When the first great movement which led to the Reform of a large part of the Christian Churches in Europe, awakened men’s minds from the lethargy in which they had slept whilst learning was confined to the cloister, the questions with regard to the nature of the Deity which had distracted the early church began again to be mooted; and as early as the year 1524, “the divinity of Christ was openly denied by Lewis Hetyer, one of the wandering and fanatical Anabaptists, who was put to death at Constance.” [33a] He was succeeded by Michael Servede or Servetus, a Spanish physician; who, for his wild notions on the same subject, was apprehended on his road through Switzerland at the instigation of Calvin, accused of blasphemy, and condemned to the flames. [33b] But doctrines were never yet crushed by persecution, unless indeed it were so wholesale as to exterminate all who held them; and though these opinions were thus fatal to their professors, the main points were reproduced by others; and finally assumed form as a sect, under the titles above named. The term Socinian was taken from two of its most distinguished promoters, Lælius and Faustus Sozinus, or Socinus. They were of an illustrious family at Siena in Tuscany, and Lælius, the uncle of Faustus, having taken a disgust to popery, travelled into France, England, &c. to examine into their religious creed, in order, if possible, to come at the truth. He was a man distinguished for his genius and learning, no less than for his virtuous life; he settled at last at Zurich, embraced the Helvetic confession of faith, and died at Zurich in 1562, before he had reached his fortieth year. His sentiments, or rather doubts as to certain points, were embodied, and more openly propagated by his nephew Faustus; who, as is supposed, drew up from his papers the religious system afterwards known under the name of Socinianism. There is however a considerable degree of obscurity hanging over the rise of this sect, and no one has given a satisfactory history of it.
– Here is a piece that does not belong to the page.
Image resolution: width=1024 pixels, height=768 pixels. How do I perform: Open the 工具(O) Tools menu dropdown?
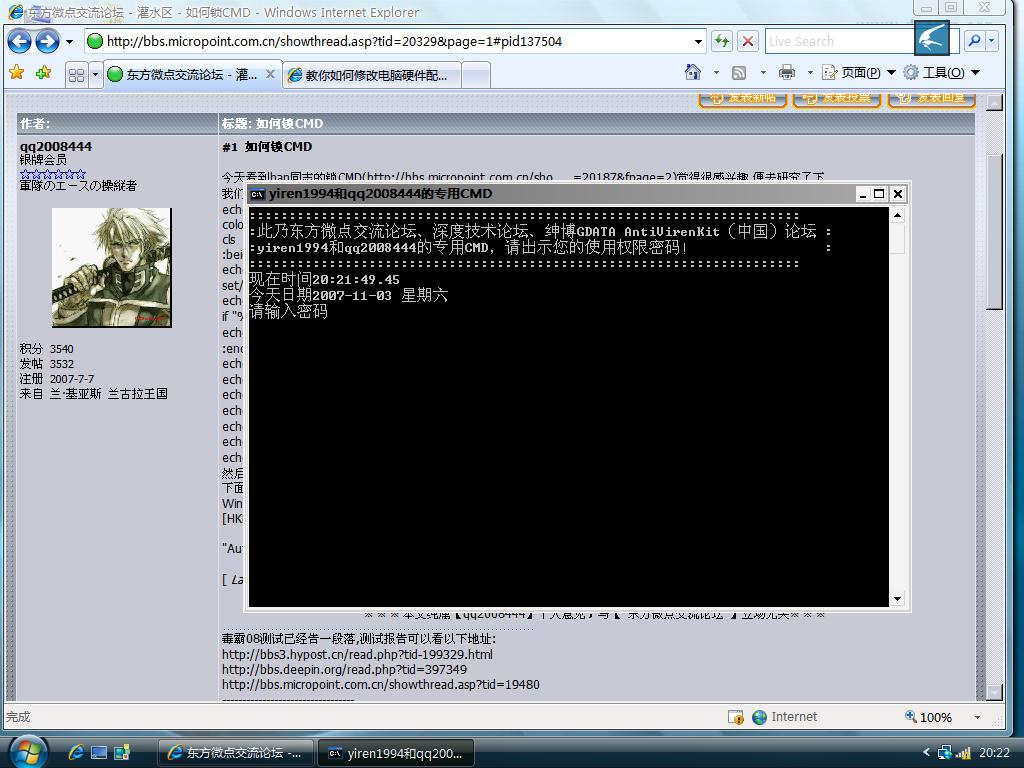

The first appearance of Unitarians, as a distinct congregation, was in Poland, where they obtained a settlement in the city of Cracow in the year 1569; and in 1575 they published at Cracow the “Catechism or Confession of the Unitarians;” [35a] but Faustus Socinus having settled among them in the year 1579, soon obtained so much influence as finally to remodel the whole religious system of the sect, and a new form drawn up by Socinus himself, was substituted for the old Catechism.
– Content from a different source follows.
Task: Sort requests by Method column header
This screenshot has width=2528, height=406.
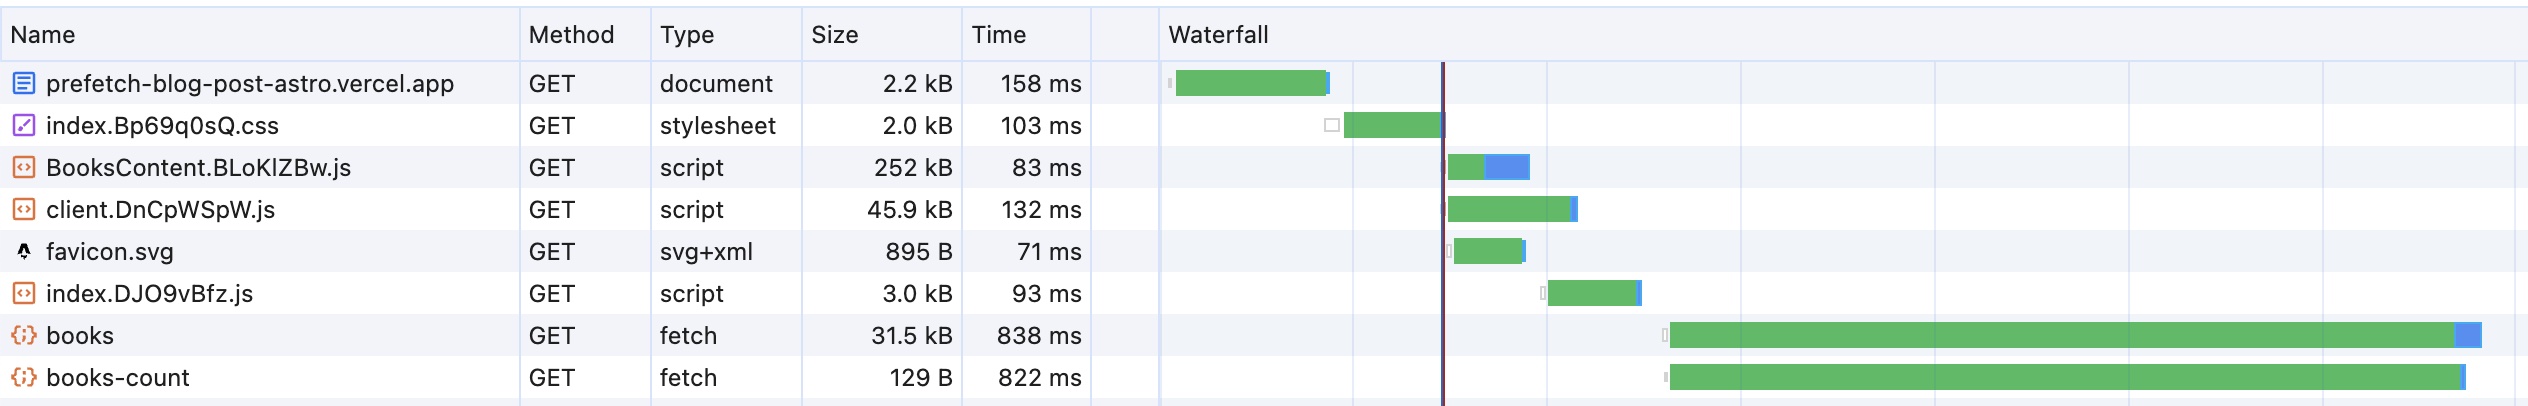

The following is an abstract of the doctrines taught in this Catechism. After affirming that the Christian religion is “a road for arriving at eternal life, divinely made known,” the pupil is told that the will of God on points essential to salvation was revealed by Jesus Christ. The Catechism then goes on to affirm the entire unity of the Deity; since if he is one essence, then must he also be individually one, [35b] and therefore Christ cannot he truly said to be a separate person or individual, partaking of the essentia of the Deity, since that essentia is necessarily one. That the Spirit of God, being an essential part of the Deity, cannot be a separate individual (for in this sense the Catechism interprets the word persona [36]), any more than his wisdom or his goodness is a separate individual, and that therefore the manifestations of the Spirit of God are manifestations of the Deity himself.
“Christ,” says the Catechism, “is a man, according to Rom. v. 15, conceived by a virgin, through the power of the Divine Spirit, without the intervention of man in the ordinary course of generation. He was first subject to suffering and death—afterwards impassible and immortal, Rom. vi. 9. It is in the sense of his existence derived immediately from God, that he, though man, is called the Son of God—as Adam is so termed from the same cause. Jesus Christ was the immediate instrument of God’s communications to man; and being, whilst on earth, the voice of God, he is now the anointed King, or Christ, over the people of God.”
The passages where he is said to have existed from the beginning: to have created all things, &c. are laboriously explained away, as referring to the regeneration, or new state of things introduced by Christ’s mission on earth: and in this part there is much forced interpretation. I shall annex some of the passages in the language of the original, [37] as a proof that I have given a fair account of the real Socinian doctrine, which is very little understood at present. Writers from whom we might expect greater accuracy, have very generally confounded Socinians and Arians, although Faustus Socinus was at the pains to write a laboured refutation of the Arian doctrine, and although a reference to the doctrines of the two sects would show that they are the antipodes of each other. Arius taught that Christ was not of the same nature (ὁμοούσιος), with the Father, but of a like nature (ὁμοιούσιος) and therefore individually separate—separate in will, and capable of differing. This is a direct assertion of two Gods. Socinus on the contrary strenuously asserts the unity of the Deity to the extent of denying the pre-existence of Christ: which Arius though acknowledging that there was a time when he began to exist, nevertheless refers to a period remote beyond human calculation. Thus upon their characteristic doctrines, the two sects are diametrically opposed to each other.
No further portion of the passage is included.